Start of DOCUMENT SECTION
The Witness never turns red in the face from embarrassment, green with envy, or hot under the collar from anger. The Witness never experiences the disinterest of apathy, the emotional charge of feeling provoked, the craving for what it does not possess. The Witness never experiences the joy of victory, the agony of defeat, the self-satisfaction of a job well-done. The Witness merely shrugs it’s shoulders at what it observes of your interactions with the present moment. Emotionally detached from what is unfolding in your world, your Witness is forever faithful to nothing more than the journey that lies beyond the next bend in the road.

The importance of connecting to the eyes, ears, and voice of the Witness is that:

Only the Witness is capable of inviting your supporting cast members to appear in your internal sanctuary.

Only the Witness is capable of acknowledging the presence of your disowned parts in your internal sanctuary.

Only the Witness is capable of addressing your previously uninvited guests to your internal sanctuary in the manner that they
deserve to be addressed.

Only the Witness is capable of lowering the volume on the booing and hissing that accompanies your character defects wherever they appear.

Only the Witness is capable of creating a safe environment in your internal sanctuary for your merry bunch of marauders to dare reveal who they are to you.

Once your internal and external sanctuaries are created, once you’ve fine tuned your radio to the frequency on which your Witness broadcasts its observations, you’re now prepared to tackle  the third skill you need to adopt. That skill is connecting to the present moment. Being present to what you’re experiencing emotionally, cognitively, motivationally, physiologically, behaviorally, and spiritually to each unfolding moment of your life is critical to spiritually transforming the relationship you have with your character defects. This means that you must be present to and connected with each unfolding moment of your life as it is happening.

In order to do so, you must be present to what each experience in your life awakens within you. There’s no escaping this one essential fact. You can’t possibly transform the relationship you have with your character defects without being available, without being open, without being connected to the moment-by-moment events that are the DNA of the circumstances of your life.

Now that sounds obvious, almost inescapable. Yet, stop and think about it. How much of your day is spent on autopilot, just going through the motions? What are the devices you use to self- medicate, to numb yourself to the impact of your day-to-day
existence--excessive drinking, drugging, working, achieving, sexing, raging, spending, gambling, isolating, controlling, caretaking? How much of your life have you sleepwalked   through--detached, uninvolved, numbed out, removed from all that swirls around you? On the other hand, how much of your days are lost because you’re flooded with emotional reactions to everything that happens? How much of what you think and do is nothing more than conditioned responses, automatic reactions, well-rehearsed scripts that preclude any remnant of spontaneity from appearing in your life?
End of DOCUMENT SECTION
Start of DATASET RECORDS
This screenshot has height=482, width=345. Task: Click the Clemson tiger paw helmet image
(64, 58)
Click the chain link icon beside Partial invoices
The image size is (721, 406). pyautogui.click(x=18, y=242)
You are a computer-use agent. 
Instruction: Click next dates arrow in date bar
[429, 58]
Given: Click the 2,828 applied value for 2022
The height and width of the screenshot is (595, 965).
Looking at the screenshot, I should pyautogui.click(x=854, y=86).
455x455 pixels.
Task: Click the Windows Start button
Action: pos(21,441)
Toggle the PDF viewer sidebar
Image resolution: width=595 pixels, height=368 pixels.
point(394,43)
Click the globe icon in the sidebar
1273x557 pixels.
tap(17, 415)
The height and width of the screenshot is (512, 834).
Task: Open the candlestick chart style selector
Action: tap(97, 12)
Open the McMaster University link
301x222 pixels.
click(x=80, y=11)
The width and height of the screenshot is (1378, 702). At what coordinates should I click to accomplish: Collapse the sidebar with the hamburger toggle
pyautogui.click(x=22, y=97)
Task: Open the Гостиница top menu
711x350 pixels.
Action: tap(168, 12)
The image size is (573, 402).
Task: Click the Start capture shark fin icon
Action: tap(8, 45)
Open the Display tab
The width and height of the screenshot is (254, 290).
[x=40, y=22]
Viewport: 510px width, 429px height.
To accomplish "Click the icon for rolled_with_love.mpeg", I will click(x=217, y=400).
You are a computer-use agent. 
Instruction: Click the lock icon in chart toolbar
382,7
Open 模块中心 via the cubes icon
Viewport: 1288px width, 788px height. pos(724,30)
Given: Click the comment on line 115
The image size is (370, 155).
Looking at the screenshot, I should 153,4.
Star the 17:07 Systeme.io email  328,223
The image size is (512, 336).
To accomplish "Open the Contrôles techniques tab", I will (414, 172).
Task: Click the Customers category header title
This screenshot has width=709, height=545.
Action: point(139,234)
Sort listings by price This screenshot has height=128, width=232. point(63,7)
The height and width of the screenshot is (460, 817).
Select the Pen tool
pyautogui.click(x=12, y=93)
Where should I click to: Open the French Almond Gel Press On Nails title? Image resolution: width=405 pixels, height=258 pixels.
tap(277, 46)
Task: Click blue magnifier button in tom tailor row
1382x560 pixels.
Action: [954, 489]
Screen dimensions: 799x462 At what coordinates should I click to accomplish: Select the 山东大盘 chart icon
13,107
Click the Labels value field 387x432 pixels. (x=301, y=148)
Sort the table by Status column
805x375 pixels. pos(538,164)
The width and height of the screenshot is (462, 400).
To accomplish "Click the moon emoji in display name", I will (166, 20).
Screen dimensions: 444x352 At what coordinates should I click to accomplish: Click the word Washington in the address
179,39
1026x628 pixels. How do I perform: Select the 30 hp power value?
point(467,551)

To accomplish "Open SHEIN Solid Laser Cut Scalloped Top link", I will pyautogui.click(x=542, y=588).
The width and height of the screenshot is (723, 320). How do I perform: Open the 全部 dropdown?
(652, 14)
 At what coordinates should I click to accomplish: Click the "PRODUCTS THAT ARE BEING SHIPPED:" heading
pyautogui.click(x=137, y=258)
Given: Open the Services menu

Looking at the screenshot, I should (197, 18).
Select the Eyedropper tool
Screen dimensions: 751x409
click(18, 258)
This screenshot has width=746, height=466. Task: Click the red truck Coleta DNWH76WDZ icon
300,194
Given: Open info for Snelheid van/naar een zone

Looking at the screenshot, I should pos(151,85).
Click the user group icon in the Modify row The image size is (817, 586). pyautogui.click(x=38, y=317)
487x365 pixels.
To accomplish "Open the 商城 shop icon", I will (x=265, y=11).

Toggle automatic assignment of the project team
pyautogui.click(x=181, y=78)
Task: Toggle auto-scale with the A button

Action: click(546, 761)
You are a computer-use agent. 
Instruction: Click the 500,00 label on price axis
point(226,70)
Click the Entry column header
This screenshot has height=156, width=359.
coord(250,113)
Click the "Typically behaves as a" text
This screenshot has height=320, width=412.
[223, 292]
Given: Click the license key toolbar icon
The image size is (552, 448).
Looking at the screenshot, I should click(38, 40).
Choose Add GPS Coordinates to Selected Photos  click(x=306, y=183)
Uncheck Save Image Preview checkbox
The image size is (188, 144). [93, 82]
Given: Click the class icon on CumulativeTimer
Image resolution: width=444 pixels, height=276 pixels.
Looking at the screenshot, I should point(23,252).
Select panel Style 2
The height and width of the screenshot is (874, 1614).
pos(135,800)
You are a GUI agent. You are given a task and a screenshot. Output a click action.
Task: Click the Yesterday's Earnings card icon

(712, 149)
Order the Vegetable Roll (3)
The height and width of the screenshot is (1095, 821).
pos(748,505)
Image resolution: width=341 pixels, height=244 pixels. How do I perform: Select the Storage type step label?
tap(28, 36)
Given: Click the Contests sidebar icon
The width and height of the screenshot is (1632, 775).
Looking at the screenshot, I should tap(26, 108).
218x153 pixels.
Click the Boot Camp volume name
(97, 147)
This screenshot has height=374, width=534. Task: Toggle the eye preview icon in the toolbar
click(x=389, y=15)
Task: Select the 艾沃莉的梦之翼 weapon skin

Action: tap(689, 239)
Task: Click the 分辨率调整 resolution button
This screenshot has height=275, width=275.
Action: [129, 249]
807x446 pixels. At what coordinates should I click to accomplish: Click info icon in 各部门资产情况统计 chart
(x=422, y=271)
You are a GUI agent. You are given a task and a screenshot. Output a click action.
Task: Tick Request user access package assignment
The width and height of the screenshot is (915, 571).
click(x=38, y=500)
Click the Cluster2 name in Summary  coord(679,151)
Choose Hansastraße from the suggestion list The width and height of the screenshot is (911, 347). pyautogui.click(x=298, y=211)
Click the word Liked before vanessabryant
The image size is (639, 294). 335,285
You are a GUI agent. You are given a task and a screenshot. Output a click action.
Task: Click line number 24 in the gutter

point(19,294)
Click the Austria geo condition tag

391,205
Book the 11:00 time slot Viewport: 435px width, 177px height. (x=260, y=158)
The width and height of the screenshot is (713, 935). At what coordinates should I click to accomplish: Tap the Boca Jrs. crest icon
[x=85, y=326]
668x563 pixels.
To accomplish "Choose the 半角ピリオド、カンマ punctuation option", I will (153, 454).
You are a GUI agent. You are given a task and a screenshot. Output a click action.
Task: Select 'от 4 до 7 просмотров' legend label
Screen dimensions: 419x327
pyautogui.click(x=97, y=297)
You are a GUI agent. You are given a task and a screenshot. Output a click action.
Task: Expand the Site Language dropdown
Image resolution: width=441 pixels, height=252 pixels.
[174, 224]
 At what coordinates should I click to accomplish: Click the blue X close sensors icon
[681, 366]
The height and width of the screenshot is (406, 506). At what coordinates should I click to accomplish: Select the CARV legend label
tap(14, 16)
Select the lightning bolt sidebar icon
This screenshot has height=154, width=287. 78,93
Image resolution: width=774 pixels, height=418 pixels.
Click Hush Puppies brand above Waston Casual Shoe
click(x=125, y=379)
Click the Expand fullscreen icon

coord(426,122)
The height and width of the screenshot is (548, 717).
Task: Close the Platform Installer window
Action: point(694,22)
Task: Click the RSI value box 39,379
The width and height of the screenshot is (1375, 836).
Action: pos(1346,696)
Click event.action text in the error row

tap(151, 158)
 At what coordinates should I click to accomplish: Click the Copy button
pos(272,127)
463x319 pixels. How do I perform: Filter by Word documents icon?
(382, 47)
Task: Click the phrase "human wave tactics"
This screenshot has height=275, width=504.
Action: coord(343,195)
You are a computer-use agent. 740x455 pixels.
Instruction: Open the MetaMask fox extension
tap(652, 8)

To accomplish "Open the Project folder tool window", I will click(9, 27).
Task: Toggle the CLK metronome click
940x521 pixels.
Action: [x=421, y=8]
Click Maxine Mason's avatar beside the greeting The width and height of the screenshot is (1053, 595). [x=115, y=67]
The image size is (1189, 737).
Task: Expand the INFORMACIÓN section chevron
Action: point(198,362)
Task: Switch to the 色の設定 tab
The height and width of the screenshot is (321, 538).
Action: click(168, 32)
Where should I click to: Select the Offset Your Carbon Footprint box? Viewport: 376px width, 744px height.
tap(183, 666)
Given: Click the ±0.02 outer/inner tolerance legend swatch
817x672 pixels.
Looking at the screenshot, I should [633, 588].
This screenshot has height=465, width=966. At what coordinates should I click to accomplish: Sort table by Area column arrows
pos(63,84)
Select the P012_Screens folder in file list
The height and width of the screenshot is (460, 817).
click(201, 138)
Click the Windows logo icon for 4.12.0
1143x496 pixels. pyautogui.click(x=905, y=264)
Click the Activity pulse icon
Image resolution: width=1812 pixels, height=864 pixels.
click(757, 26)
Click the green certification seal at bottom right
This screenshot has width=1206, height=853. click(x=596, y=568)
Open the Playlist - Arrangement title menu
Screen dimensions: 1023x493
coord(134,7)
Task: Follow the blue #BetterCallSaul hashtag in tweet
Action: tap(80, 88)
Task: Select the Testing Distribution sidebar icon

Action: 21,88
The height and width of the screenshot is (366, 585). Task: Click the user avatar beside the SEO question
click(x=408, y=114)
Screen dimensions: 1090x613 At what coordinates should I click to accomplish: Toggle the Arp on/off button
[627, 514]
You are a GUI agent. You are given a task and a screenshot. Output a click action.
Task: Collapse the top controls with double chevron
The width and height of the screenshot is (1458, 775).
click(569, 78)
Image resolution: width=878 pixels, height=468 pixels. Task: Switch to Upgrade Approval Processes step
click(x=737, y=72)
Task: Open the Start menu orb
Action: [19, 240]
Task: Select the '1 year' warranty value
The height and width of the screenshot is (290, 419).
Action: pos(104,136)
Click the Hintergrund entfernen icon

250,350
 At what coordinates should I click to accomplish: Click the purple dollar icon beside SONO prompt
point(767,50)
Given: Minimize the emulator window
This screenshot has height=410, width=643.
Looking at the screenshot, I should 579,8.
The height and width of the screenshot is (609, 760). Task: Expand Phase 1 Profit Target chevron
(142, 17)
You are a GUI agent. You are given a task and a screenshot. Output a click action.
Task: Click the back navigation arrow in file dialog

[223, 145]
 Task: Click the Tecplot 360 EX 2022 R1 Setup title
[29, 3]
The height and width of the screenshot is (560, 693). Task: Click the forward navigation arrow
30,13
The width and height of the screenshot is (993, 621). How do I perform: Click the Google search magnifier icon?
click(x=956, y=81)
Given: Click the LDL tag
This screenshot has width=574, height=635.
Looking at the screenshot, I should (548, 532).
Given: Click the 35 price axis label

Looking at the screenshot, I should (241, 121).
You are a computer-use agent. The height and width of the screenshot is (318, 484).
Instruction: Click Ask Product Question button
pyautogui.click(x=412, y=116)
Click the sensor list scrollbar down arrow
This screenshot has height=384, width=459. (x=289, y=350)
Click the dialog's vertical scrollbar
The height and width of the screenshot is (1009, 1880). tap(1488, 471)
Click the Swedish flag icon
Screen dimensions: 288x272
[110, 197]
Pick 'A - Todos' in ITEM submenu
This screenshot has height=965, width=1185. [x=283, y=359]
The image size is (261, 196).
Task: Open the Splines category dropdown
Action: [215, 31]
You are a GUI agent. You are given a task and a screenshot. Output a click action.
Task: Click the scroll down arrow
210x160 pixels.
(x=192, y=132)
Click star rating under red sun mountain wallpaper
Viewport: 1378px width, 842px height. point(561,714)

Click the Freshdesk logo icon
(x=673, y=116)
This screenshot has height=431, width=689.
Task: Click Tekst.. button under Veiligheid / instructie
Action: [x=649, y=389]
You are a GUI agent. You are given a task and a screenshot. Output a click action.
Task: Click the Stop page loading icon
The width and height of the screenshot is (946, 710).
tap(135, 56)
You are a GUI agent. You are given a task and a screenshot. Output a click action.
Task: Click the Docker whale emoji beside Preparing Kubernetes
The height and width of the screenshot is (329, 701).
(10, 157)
End of DATASET RECORDS
Answer these questions about the passage on the Witness:
1. What is the Witness forever faithful to?
2. Only the Witness can lower the volume on what?
3. What is the third skill to adopt?

1. Nothing more than the journey that lies beyond the next bend in the road.
2. The booing and hissing that accompanies your character defects wherever they appear.
3. Connecting to the present moment.